Não tenho dúvidas de que a confirmação do retorno dos X-Men da era 20th Century Fox em Avengers: Doomsday — Vingadores: Doutor Destino por aqui — será um dos pontos altos da campanha de marketing. Agora, se veremos os mutantes com a dignidade e a relevância narrativa que merecem ou apenas como participações especiais de luxo para gerar aplausos fáceis na sala de cinema… aí é outra história.
Faltando pouco para o lançamento, a Marvel parece ter aberto a caixa de ferramentas da nostalgia de vez. Depois de testar as águas com o multiverso em produções anteriores, agora é a vez da equipe original de Charles Xavier ganhar os holofotes no palco principal do MCU. Os rumores indicam que o grupo não será apenas um “easter egg”, mas terá um papel central, talvez servindo como a única resistência experiente e organizada capaz de contrapor a ameaça intelectual e mística de Victor Von Doom, onde os Vingadores atuais falharam.

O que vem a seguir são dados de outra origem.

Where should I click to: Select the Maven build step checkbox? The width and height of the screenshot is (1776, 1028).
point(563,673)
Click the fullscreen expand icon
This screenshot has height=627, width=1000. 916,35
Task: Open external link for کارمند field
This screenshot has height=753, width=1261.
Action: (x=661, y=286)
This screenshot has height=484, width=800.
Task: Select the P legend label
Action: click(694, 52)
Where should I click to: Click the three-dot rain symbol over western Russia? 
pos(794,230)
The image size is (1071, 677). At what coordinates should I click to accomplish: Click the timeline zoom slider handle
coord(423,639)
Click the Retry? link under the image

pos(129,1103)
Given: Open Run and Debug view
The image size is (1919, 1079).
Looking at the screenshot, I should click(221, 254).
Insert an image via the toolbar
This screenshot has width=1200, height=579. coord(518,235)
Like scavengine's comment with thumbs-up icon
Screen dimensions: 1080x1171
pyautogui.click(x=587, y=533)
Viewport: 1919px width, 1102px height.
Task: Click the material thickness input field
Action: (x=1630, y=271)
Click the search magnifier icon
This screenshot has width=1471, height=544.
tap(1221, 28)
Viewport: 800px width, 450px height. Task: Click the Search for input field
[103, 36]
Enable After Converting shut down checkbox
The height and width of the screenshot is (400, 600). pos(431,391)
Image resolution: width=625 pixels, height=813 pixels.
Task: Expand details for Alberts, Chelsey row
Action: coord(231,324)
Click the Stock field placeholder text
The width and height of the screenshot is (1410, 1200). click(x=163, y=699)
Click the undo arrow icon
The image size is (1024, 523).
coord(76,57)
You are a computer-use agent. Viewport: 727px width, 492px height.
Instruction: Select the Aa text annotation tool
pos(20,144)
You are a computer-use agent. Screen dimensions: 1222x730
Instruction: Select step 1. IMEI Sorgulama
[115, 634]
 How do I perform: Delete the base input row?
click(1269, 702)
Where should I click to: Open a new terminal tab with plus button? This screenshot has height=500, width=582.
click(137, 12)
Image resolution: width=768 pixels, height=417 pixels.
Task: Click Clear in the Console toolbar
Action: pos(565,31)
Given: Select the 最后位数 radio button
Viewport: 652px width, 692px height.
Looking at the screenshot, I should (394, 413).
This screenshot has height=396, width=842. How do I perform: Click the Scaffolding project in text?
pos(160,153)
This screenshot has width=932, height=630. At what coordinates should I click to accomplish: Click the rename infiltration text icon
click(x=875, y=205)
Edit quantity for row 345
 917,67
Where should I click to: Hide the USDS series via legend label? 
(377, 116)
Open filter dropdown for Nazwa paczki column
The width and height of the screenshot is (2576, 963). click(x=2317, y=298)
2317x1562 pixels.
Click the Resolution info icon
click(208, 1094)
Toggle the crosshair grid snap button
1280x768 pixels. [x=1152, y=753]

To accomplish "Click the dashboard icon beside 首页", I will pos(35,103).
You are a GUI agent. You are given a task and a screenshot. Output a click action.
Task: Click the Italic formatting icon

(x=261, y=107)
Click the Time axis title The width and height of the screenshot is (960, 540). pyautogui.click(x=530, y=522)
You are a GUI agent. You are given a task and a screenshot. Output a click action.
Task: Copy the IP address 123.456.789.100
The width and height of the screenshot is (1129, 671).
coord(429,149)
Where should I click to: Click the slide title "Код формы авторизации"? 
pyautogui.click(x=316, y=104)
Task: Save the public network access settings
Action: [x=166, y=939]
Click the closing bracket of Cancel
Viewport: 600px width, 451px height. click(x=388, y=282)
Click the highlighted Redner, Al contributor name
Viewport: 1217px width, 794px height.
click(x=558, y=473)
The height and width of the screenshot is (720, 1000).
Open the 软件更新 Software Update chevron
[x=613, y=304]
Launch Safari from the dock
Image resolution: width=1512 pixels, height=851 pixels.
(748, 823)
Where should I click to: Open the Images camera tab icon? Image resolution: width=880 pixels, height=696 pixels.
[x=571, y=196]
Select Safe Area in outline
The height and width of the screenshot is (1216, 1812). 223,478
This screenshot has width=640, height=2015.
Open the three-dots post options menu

Talvez isso revele, mais uma vez, o desespero da Marvel Studios e da Disney Studios em corrigir a rota. Depois da recepção mista das últimas fases, trazer de volta o elenco que ajudou a fundar o gênero de super-heróis moderno nos anos 2000 é um grito claro para resgatar os fãs que realmente frequentam as salas de cinema e compram ingressos — aquela base fiel que, muitas vezes, sente falta de uma pegada mais séria e menos colorida. Eles sabem que precisam apagar a sensação de “fadiga” deixada por projetos recentes que não conectaram com o grande público.
Para selar esse pacto com o passado, o estúdio garantiu o retorno de nomes pesados da franquia. Hugh Jackman lidera a carga novamente com suas garras de adamantium como Wolverine, ladeado pela gravidade shakespeariana de Patrick Stewart (Professor Xavier) e Ian McKellen (Magneto), cuja dinâmica promete ser o coração emocional da trama. Além da trindade mutante, Halle Berry retornará para comandar os elementos como Tempestade, James Marsden terá a chance de liderar em campo como Ciclope e Famke Janssen trará todo o poderio psíquico de Jean Grey. Há rumores ainda de que Kelsey Grammer reprisará seu papel como o Fera, completando a formação clássica.
No entanto, se essa estratégia de “volta às origens” vier acompanhada de um roteiro sóbrio, com peso dramático e entretenimento de qualidade, que continuem assim. Se for para ver os X-Men poderosos, operando como uma unidade tática e adaptando as grandes batalhas dos quadrinhos contra o Destino, a “desesperada” jogada da Marvel será muito bem-vinda.
O aguardado longa-metragem Vingadores: Doutor Destino representa o ápice da atual fase do Universo Cinematográfico da Marvel, trazendo uma trama focada no colapso do multiverso sob o domínio de Victor von Doom, o Doutor Destino. A sinopse oficial aponta que o vilão, mestre em ciência e magia, desencadeará uma crise em escala multiversal que forçará os heróis mais poderosos da Terra a se unirem novamente para evitar a aniquilação total da realidade.
O elenco é liderado por Robert Downey Jr., que retorna ao estúdio de forma surpreendente para interpretar o antagonista principal, acompanhado por Anthony Mackie como o novo Capitão América e Tom Holland no papel de Homem-Aranha. A equipe do Quarteto Fantástico, composta por Pedro Pascal, Vanessa Kirby, Joseph Quinn e Ebon Moss-Bachrach, terá uma participação fundamental, já que suas origens estão ligadas diretamente ao vilão. Outros nomes confirmados incluem Benedict Cumberbatch como Doutor Estranho, Chris Hemsworth como Thor, Sebastian Stan no papel de Bucky Barnes, Florence Pugh como Yelena Belova, Letitia Wright como Shuri e o retorno de Tom Hiddleston como Loki.
Nos bastidores, a produção conta com a direção dos renomados Anthony Russo e Joe Russo, conhecidos como os Irmãos Russo, que trabalham sobre o roteiro de Stephen McFeely e Michael Waldron, enquanto a produção executiva é assinada por Kevin Feige e a trilha sonora épica fica a cargo de Alan Silvestri.
Vingadores: Doutor Estranho (Avengers: Doomsday) estreia nos cinemas no dia 18 de dezembro de 2026.